The other thing that Matthew Sinclair said I didn't like is what the audience member who asked the question also said. They said that scientists have done wonders in breeding crops to benefit mankind, so isn't it wonderful that now they are turning their attention to proteins. As if proteins only come from animals. Farm animals do not create proteins, they can only take protein from plants and very inefficiently re-organize them into their tissues. Soya and other pulses are the cheap proteins. It's about time people realized that, because if they don't we're never going to be able to feed the world.

People should not worry about whether they are getting enough protein. In Britain people, even poor people, get about one and a half times as much protein as they need. Even if they are recovering from an illness, such as TB, they wouldn't need to have more. Although, if they want to be on the safe side, they could have eggs and milk.
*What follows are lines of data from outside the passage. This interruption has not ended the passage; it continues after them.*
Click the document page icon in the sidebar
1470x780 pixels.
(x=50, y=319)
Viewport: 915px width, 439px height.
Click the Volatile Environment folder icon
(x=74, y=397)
If they want to worry about getting enough of any nutrients, it would make more sense if they worried about getting more vitamin D.

Vitamin D has been linked to TB, among other things, and it seems if you take more vitamin D then you are less likely to get TB or more likely to recover from it. It's difficult to get enough vitamin D from food sources or from sunlight, so I would take a vitamin D tablet. Not chicken. Eggs have got some vitamin D. Oily fish do too. So if you eat oily fish you get protein, omega-3 (another nutrient we could do with more of) and some vitamin D. Cod liver oil has omega-3 and some vitamin D.

The irony is that chickens are fed on animal feed that often contains anchovies. Anchovies are being overfished. This Guardian article is very interesting.

Betrand noted that despite accounting for the biggest stock in the world, anchovies are seldom used for human food, crushed instead into a fine flour to make animal feed for fowl, pigs and farm-raised fish.

If people fed less anchovies to animals like chickens and ate them themselves they would have cheaper protein, they would have more long-chain omega-3 and they would have more vitamin D. There would be less TB in the world. When anchovies are fed to chickens about half of the protein is lost, and nearly all of the omega-3 and vitamin D. It's not so bad if it is egg production and not meat.

Anchovies in the supermarket are expensive, but there should be a way of getting anchovies to people all over the world cheaply. You might say that people don't want to eat anchovies, but if instead of 'a chicken in every pot' for Americans we tried to get cheap protein in the form of soya and sustainably fished anchovies to everyone that would be a much better way of feeding the world.

Soya in the form of tofu and tempeh has a bland flavour but miso is delicious. Anchovies could combine quite well with miso, even in the form of anchovy flour, to make a tasty soup or stock. There may be other ways to use anchovies.